-- DIRECTIONS --
Word for word, please copy the line containing "This screenshot has height=850, width=1400." and all lines after it in the entries below, and only those, leaving every picture out.
** DATASET RECORDS follows **
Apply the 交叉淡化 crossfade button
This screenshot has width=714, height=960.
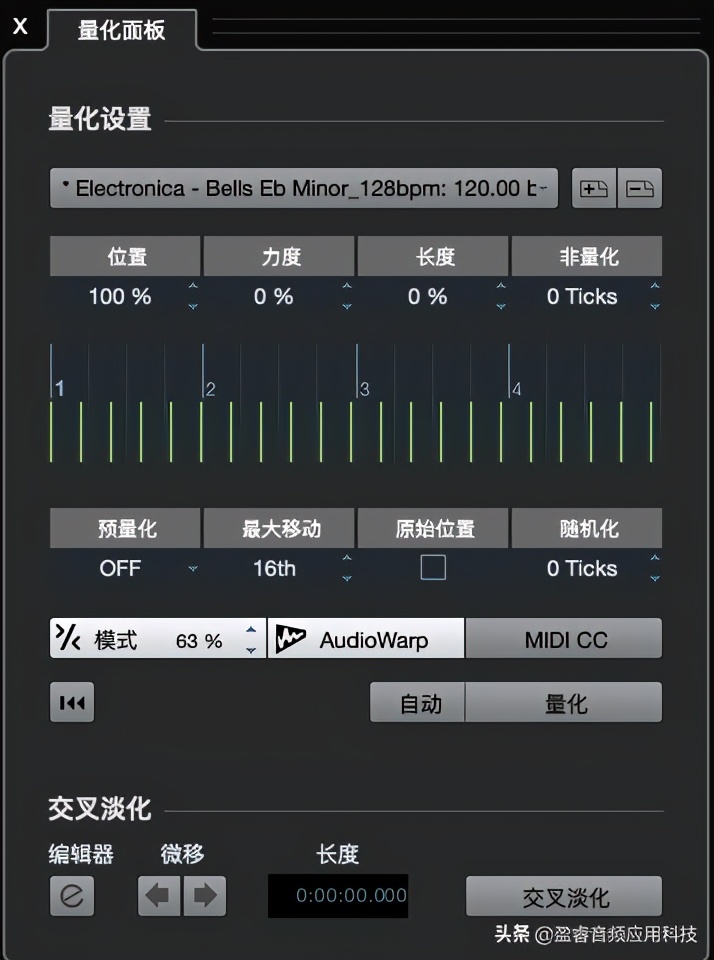point(563,896)
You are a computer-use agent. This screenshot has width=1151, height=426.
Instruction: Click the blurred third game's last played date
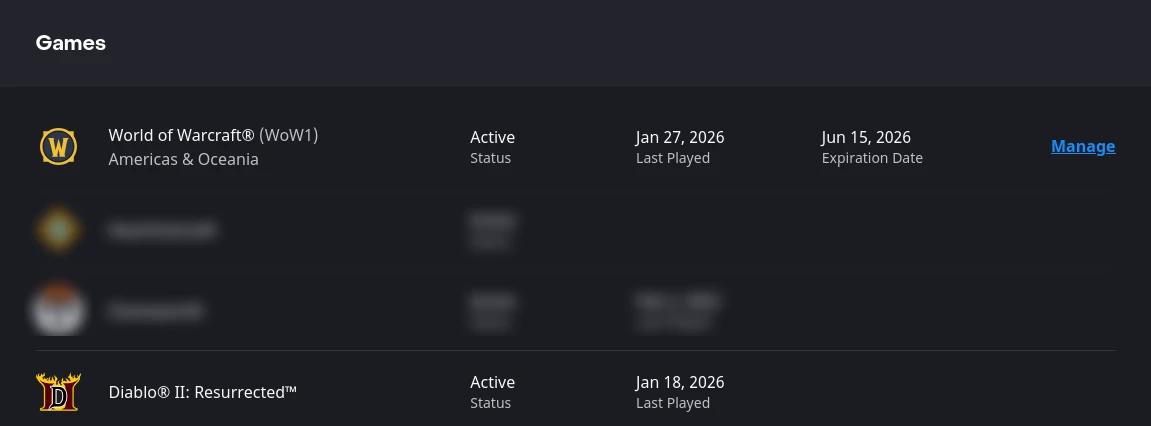[677, 301]
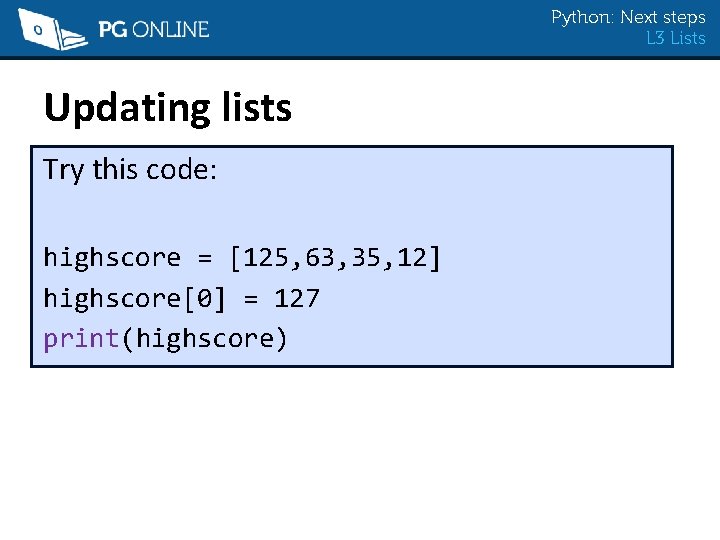
Task: Click the number 12 in the list
Action: coord(413,258)
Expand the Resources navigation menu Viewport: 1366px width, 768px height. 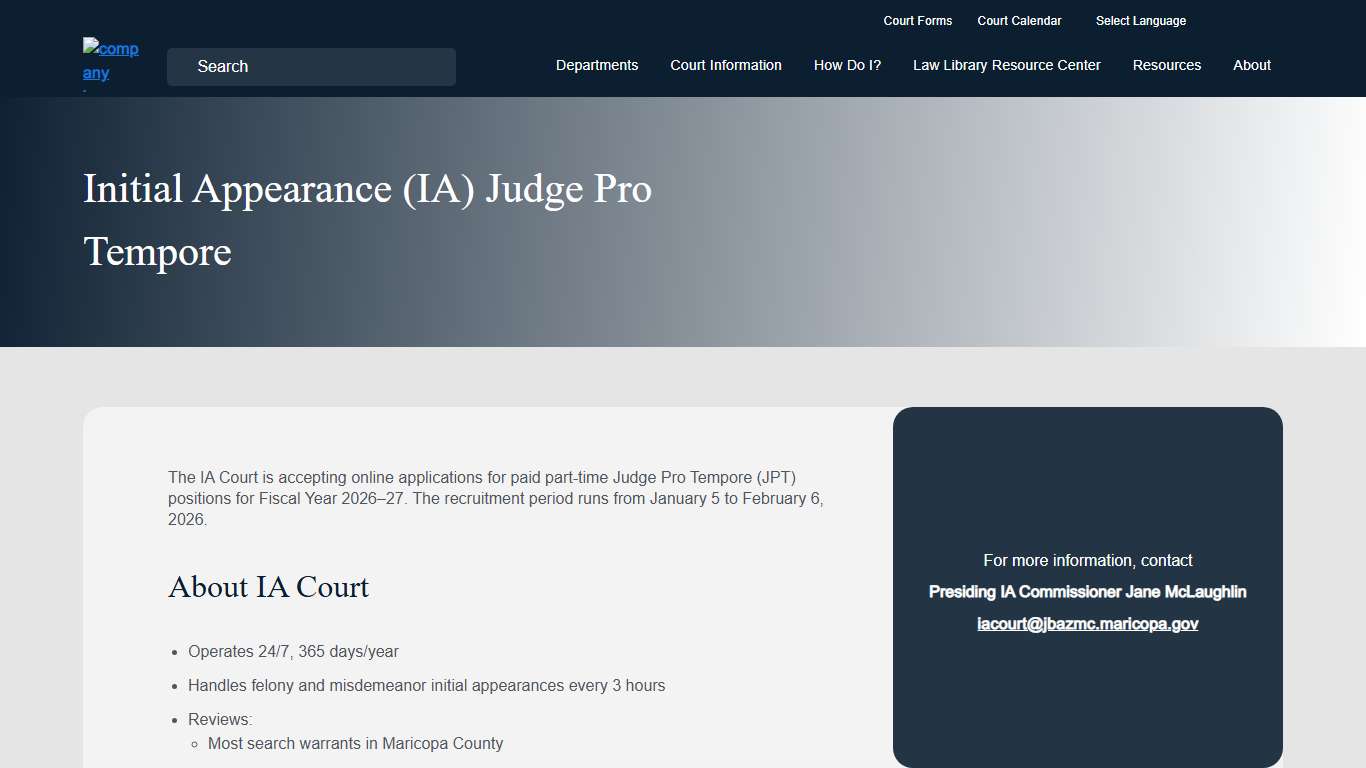point(1166,65)
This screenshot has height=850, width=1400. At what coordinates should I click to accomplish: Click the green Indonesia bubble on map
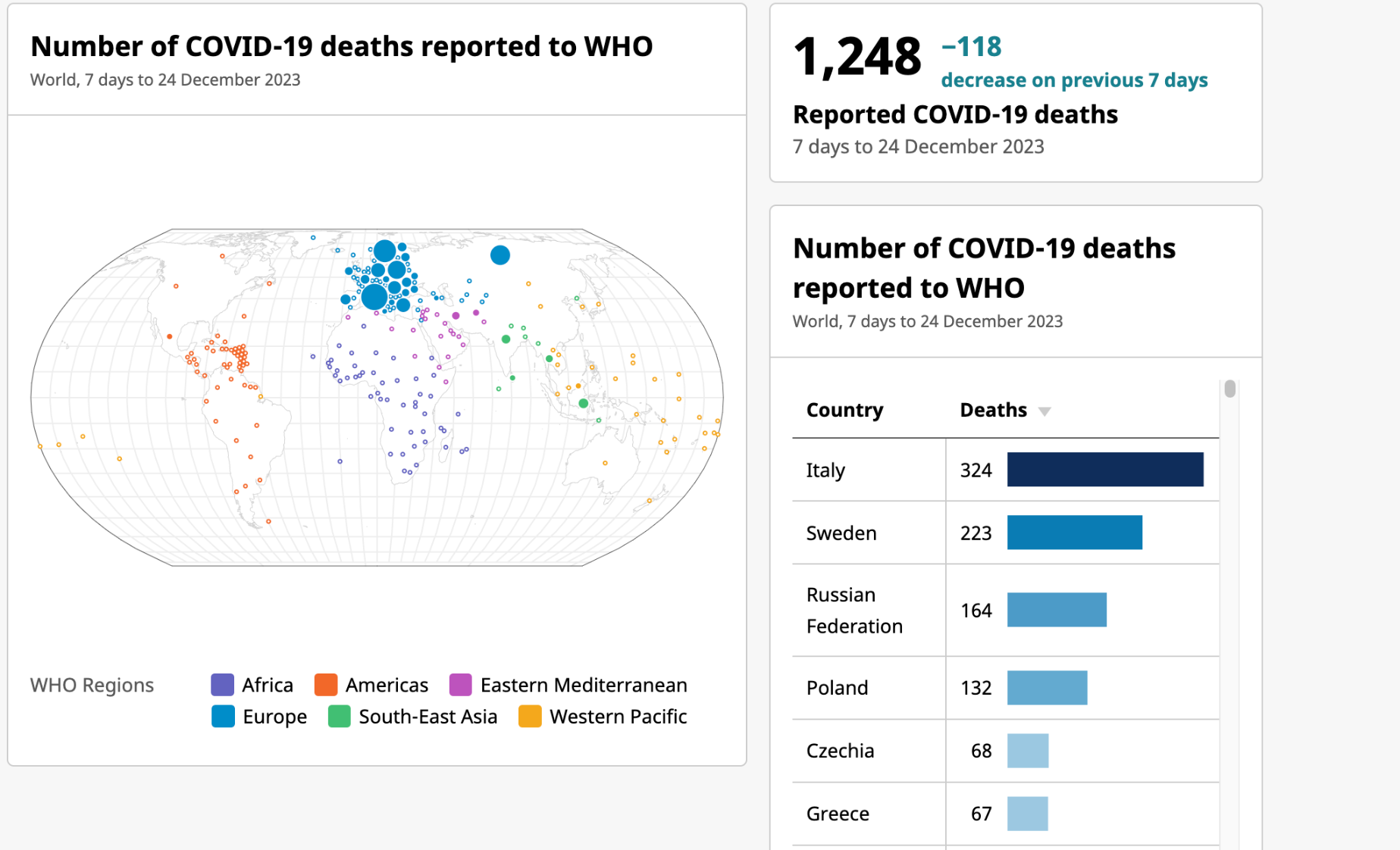[x=583, y=403]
** End of DATASET RECORDS **
-- THE ANSWER --
This screenshot has height=850, width=1400. At what coordinates should I click to accomplish: Click the green Indonesia bubble on map
[x=583, y=403]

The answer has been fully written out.